I have a bash script that loops through a folder and processes all *.hql files. Sometimes one of the hive script fails (syntax, resource constraint, etc), instead of the script failing it will continue onto the next .hql file.
Anyway I can stop the bash from processing the remaining? Below is my sample bash:
for i in `ls ${layer}/*.hql`; do
echo "Processing $i ..."
hive ${hiveconf_all} -hiveconf DATE=${date} -f ${i} &
if [ $j -le 5 ]; then
j=$(( j+1 ))
else
wait
j=0
fi
done
I would check the process completion state of the previous command and invoke the exit command to come out the loop
(( $? == 0 )) && exit 1
Introduce the above line after the hive command and should do the trick.
add
set -e
to the top of your script
Use this template for running parallel processes and wait for their completion.
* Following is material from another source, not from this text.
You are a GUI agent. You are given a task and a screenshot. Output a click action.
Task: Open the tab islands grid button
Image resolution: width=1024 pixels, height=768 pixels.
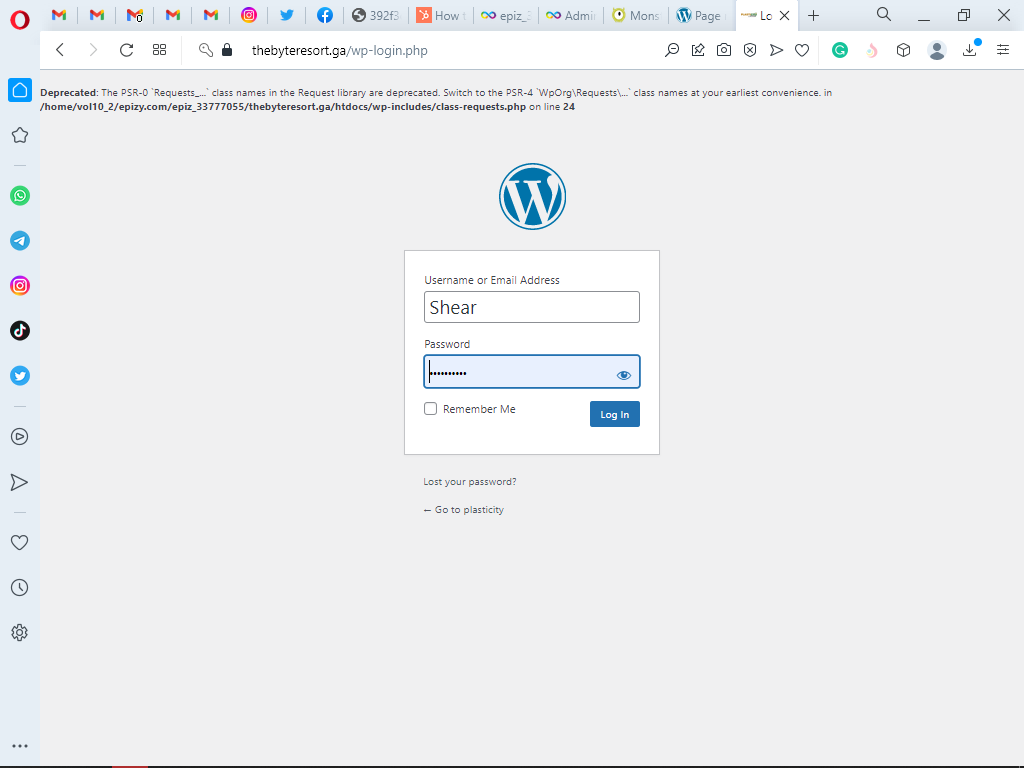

Add your date
, layer
, hiveconf_all
and other variables:
#!/bin/bash
set -e
#Run parallel processes and write their logs
log_dir=/tmp/my_script_logs
for i in `ls ${layer}/*.hql`; do
echo "Processing $i ..."
#Run hive in parallel and redirect to the log file
hive ${hiveconf_all} -hiveconf DATE=${date} -f ${i} 2>&1 | tee "log_dir/${i}".log &
done
#Now wait for all processes to complete
FAILED=0
for job in `jobs -p`
do
echo "job=$job"
wait $job || let "FAILED+=1"
done
if [ "$FAILED" != "0" ]; then
echo "Execution FAILED! ($FAILED)"
#Do something here, log or send message, etc
exit 1
fi
#All processes are completed successfully!
#Do something here
echo "Done successfully"
Then you will be able to inspect each process log individually.